Action item: Nothing is needed except the lines below that run from the one with "Dove costa meno" through the one with "Sports Betting Strategies in 2022 (215, 1648)", repeated exactly.

Given entries Block Start

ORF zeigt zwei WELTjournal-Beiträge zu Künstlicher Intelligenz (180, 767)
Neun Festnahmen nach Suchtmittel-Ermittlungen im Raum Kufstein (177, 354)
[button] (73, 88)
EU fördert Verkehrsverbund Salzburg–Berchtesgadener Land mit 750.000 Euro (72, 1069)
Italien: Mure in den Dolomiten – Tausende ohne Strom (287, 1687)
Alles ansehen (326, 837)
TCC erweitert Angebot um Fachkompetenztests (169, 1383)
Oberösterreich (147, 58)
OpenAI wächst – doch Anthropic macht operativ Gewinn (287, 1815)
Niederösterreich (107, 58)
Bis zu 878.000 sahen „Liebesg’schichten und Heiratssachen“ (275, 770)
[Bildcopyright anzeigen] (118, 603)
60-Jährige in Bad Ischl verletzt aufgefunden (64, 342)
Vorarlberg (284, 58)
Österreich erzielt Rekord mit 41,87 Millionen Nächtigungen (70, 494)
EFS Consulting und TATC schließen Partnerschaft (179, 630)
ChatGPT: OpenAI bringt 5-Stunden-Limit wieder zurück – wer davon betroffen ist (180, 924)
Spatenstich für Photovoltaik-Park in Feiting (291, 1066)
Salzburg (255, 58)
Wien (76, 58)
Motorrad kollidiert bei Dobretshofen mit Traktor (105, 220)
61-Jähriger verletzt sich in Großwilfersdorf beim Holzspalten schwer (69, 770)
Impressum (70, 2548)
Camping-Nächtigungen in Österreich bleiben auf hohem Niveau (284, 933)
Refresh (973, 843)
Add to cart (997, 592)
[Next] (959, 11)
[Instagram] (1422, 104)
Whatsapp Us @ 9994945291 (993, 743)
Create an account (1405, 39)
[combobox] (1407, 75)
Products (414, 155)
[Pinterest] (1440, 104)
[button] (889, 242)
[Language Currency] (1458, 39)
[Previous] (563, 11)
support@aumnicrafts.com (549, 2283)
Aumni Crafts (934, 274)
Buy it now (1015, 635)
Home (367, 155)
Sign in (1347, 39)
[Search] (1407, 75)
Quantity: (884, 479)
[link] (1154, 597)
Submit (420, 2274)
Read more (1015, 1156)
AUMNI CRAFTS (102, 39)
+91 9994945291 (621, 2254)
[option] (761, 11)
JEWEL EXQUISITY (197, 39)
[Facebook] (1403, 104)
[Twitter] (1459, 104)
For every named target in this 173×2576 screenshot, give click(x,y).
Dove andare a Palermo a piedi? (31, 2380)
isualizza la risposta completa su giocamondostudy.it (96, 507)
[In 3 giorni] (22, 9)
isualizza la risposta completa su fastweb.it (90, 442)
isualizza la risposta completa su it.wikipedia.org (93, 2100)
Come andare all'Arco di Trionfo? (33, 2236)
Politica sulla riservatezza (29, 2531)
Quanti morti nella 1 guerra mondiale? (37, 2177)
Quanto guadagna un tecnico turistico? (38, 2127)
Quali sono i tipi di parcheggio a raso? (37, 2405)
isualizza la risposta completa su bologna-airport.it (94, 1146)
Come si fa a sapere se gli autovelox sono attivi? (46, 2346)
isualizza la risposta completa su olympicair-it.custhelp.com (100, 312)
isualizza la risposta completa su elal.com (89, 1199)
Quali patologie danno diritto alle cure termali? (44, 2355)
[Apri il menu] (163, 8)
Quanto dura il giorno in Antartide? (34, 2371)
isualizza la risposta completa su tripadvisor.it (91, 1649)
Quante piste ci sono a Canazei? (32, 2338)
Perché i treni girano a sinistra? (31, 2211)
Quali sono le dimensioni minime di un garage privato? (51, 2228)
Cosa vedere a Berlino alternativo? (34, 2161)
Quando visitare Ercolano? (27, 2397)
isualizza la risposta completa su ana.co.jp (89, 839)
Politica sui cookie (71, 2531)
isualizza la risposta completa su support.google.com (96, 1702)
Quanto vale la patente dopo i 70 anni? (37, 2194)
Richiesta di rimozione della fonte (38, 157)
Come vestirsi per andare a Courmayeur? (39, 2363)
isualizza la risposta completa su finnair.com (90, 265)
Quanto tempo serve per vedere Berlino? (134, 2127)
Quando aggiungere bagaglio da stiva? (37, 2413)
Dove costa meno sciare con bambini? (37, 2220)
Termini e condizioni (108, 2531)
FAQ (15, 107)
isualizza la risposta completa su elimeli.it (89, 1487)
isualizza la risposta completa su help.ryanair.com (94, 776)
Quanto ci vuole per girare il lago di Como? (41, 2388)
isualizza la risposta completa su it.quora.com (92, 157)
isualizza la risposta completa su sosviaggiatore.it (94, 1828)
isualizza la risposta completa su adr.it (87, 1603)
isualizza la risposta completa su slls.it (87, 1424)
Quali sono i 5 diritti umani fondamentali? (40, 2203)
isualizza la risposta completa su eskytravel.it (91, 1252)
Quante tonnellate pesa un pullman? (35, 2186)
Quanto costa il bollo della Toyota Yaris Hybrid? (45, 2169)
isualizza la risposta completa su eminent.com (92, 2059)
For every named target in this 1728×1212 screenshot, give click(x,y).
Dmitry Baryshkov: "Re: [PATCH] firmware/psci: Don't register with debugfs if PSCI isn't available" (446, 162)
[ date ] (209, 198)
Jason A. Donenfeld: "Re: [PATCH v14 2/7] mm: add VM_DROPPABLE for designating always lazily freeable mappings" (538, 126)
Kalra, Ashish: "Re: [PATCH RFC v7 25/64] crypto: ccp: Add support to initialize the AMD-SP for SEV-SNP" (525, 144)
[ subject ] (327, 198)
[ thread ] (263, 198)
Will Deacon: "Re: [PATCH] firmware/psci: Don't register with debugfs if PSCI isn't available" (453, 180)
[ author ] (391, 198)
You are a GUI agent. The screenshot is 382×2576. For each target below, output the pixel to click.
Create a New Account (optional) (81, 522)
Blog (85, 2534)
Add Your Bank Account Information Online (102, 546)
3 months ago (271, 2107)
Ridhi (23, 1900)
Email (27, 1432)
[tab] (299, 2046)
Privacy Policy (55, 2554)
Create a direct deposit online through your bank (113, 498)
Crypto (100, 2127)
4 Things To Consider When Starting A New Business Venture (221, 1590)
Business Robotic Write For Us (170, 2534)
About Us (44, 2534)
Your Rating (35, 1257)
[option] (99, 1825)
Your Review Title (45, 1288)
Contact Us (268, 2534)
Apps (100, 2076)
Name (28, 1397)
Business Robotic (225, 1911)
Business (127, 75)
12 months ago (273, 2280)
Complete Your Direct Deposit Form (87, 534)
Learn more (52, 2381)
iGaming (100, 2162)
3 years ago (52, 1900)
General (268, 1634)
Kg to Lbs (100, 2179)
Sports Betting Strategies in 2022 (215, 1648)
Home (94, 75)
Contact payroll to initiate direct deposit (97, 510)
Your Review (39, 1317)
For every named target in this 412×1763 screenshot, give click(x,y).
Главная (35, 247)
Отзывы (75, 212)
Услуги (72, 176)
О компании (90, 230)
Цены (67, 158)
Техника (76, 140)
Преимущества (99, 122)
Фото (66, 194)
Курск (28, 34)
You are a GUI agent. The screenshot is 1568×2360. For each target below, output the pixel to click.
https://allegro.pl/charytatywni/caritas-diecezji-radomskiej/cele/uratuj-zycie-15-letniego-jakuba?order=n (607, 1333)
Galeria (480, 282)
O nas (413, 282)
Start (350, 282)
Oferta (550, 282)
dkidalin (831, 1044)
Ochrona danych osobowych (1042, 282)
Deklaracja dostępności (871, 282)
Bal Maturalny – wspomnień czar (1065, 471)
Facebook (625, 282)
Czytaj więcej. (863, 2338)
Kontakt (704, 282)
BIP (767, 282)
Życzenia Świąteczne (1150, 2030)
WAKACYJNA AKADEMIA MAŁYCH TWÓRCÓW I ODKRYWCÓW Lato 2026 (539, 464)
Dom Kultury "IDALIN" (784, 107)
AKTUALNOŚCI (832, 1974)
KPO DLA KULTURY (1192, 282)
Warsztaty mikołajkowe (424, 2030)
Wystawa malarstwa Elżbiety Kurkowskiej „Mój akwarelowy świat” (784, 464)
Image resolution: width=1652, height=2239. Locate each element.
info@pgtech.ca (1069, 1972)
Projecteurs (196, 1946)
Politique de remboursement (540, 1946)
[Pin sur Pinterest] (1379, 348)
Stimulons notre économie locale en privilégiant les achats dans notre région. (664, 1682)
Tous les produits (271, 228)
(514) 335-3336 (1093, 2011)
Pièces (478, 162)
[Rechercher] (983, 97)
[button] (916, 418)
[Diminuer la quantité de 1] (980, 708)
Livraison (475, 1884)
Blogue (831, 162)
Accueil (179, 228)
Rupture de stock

Given entries Block End

Answer section:
Dove costa meno sciare con bambini? (37, 2220)
Termini e condizioni (108, 2531)
FAQ (15, 107)
isualizza la risposta completa su elimeli.it (89, 1487)
isualizza la risposta completa su help.ryanair.com (94, 776)
Quanto ci vuole per girare il lago di Como? (41, 2388)
isualizza la risposta completa su it.quora.com (92, 157)
isualizza la risposta completa su sosviaggiatore.it (94, 1828)
isualizza la risposta completa su adr.it (87, 1603)
isualizza la risposta completa su slls.it (87, 1424)
Quali sono i 5 diritti umani fondamentali? (40, 2203)
isualizza la risposta completa su eskytravel.it (91, 1252)
Quante tonnellate pesa un pullman? (35, 2186)
Quanto costa il bollo della Toyota Yaris Hybrid? (45, 2169)
isualizza la risposta completa su eminent.com (92, 2059)
For every named target in this 1728×1212 screenshot, give click(x,y).
Dmitry Baryshkov: "Re: [PATCH] firmware/psci: Don't register with debugfs if PSCI isn't available" (446, 162)
[ date ] (209, 198)
Jason A. Donenfeld: "Re: [PATCH v14 2/7] mm: add VM_DROPPABLE for designating always lazily freeable mappings" (538, 126)
Kalra, Ashish: "Re: [PATCH RFC v7 25/64] crypto: ccp: Add support to initialize the AMD-SP for SEV-SNP" (525, 144)
[ subject ] (327, 198)
[ thread ] (263, 198)
Will Deacon: "Re: [PATCH] firmware/psci: Don't register with debugfs if PSCI isn't available" (453, 180)
[ author ] (391, 198)
You are a GUI agent. The screenshot is 382×2576. For each target below, output the pixel to click.
Create a New Account (optional) (81, 522)
Blog (85, 2534)
Add Your Bank Account Information Online (102, 546)
3 months ago (271, 2107)
Ridhi (23, 1900)
Email (27, 1432)
[tab] (299, 2046)
Privacy Policy (55, 2554)
Create a direct deposit online through your bank (113, 498)
Crypto (100, 2127)
4 Things To Consider When Starting A New Business Venture (221, 1590)
Business Robotic Write For Us (170, 2534)
About Us (44, 2534)
Your Rating (35, 1257)
[option] (99, 1825)
Your Review Title (45, 1288)
Contact Us (268, 2534)
Apps (100, 2076)
Name (28, 1397)
Business Robotic (225, 1911)
Business (127, 75)
12 months ago (273, 2280)
Complete Your Direct Deposit Form (87, 534)
Learn more (52, 2381)
iGaming (100, 2162)
3 years ago (52, 1900)
General (268, 1634)
Kg to Lbs (100, 2179)
Sports Betting Strategies in 2022 (215, 1648)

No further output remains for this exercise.